Now that is very clever wording and a sound plan indeed. You seem to be very good at this stuff sir.

As sad as it sounds but my own scope of help has been with the use of Google and a few ideas that I have picked up from the legal note pertaining to the problem so far.......so fairly poor all told.

It won't come as a surprise that it'll be me and the missus who ends up writing this note - for sure.

If nothing else it's worth a try and for just the price of a stamp too.

Very many thanks @The_Duke

All the best ;-)
 

The_Duke

LE
Moderator
Now that is very clever wording and a sound plan indeed. You seem to be very good at this stuff sir.

As sad as it sounds but my own scope of help has been with the use of Google and a few ideas that I have picked up from the legal note pertaining to the problem so far.......so fairly poor all told.

It won't come as a surprise that it'll be me and the missus who ends up writing this note - for sure.

If nothing else it's worth a try and for just the price of a stamp too.

Very many thanks @The_Duke

All the best ;-)
No problem. I am not a lawyer and my exams in contract law and agency were more to do with insurance than boats but the principles are the same.
 

Ayatollah

Old-Salt
I wonder if the guy was an actual Broker, Because Agents of all kinds work on a Percentage, and 4400 is not a true Broker % rate. Boat / Yacht brokers normally charge 10% !
 
Firstly, many thanks for taking the time to read and respond - it's really kind of you.

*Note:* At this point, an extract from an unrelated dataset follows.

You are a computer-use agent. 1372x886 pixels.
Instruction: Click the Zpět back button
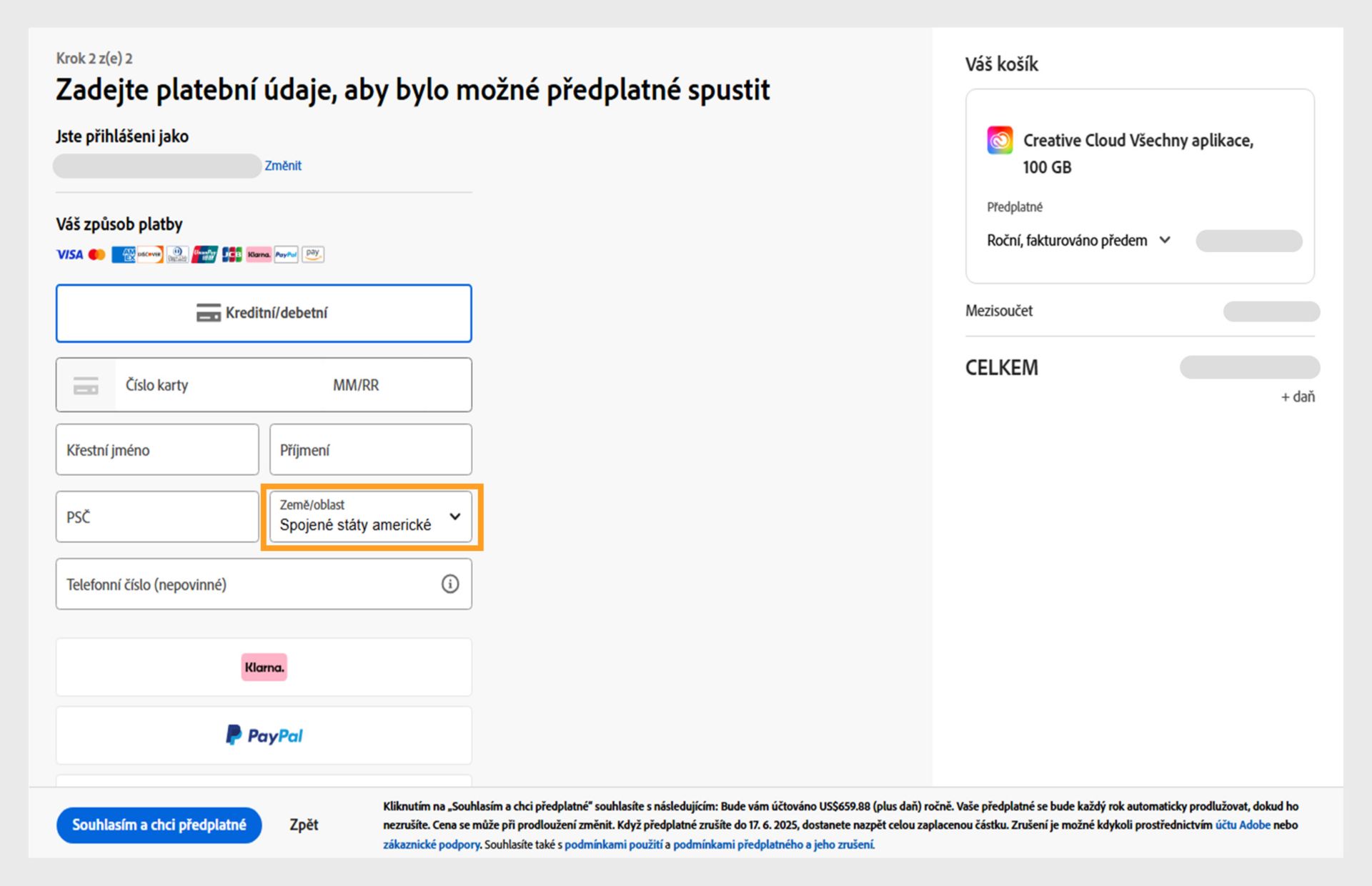pyautogui.click(x=304, y=825)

The Broker would be acting on behalf of the seller in this instance but our neighbour spoke with a legal adviser (this has has already cost him a few quid) who mentioned that the broker, by nature of re-advertising the boat on receipt of the rejection notice, would have a hard time arguing that he did not accept the rejection.

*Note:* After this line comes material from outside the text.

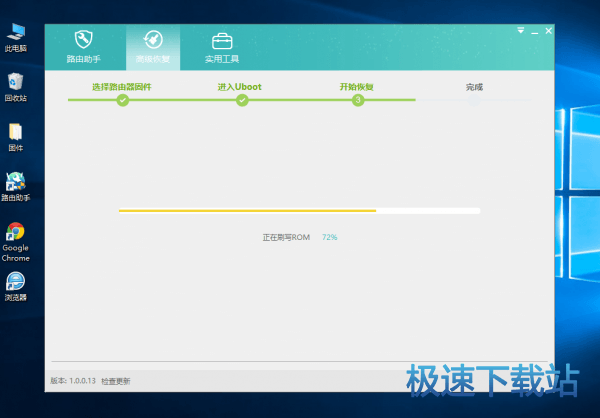Click the 选择路由器固件 step checkmark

My take on things is that it cost £4,400 for the deposit but then how much would it cost to get legal representation, perhaps a whole load more.

One thought (and I know nowt about the process) was the implementation of a small claims court procedure but I'm not entirely sure how it works or on what basis he would have to claim.

For what it's worth my pal doesn't have a great deal of money to play with. He's a single guy, one generation over me who rents his small house and wants to move to a boat as a permanent residence.

Many thanks for your help ;-)
It is well worth checking to see if his contents insurance has legal expenses cover - I reckon I saved myself about £40-£50k few years back because mine did...
 

corby

Old-Salt
I’m sure the advice given here is pretty sound and will give food for thought. I would also have a look here Forums - LegalBeagles Forum
I‘ve posted before that I had great help with an issue I had with a questionable firm of solicitors.
All the best and good luck to your neighbour.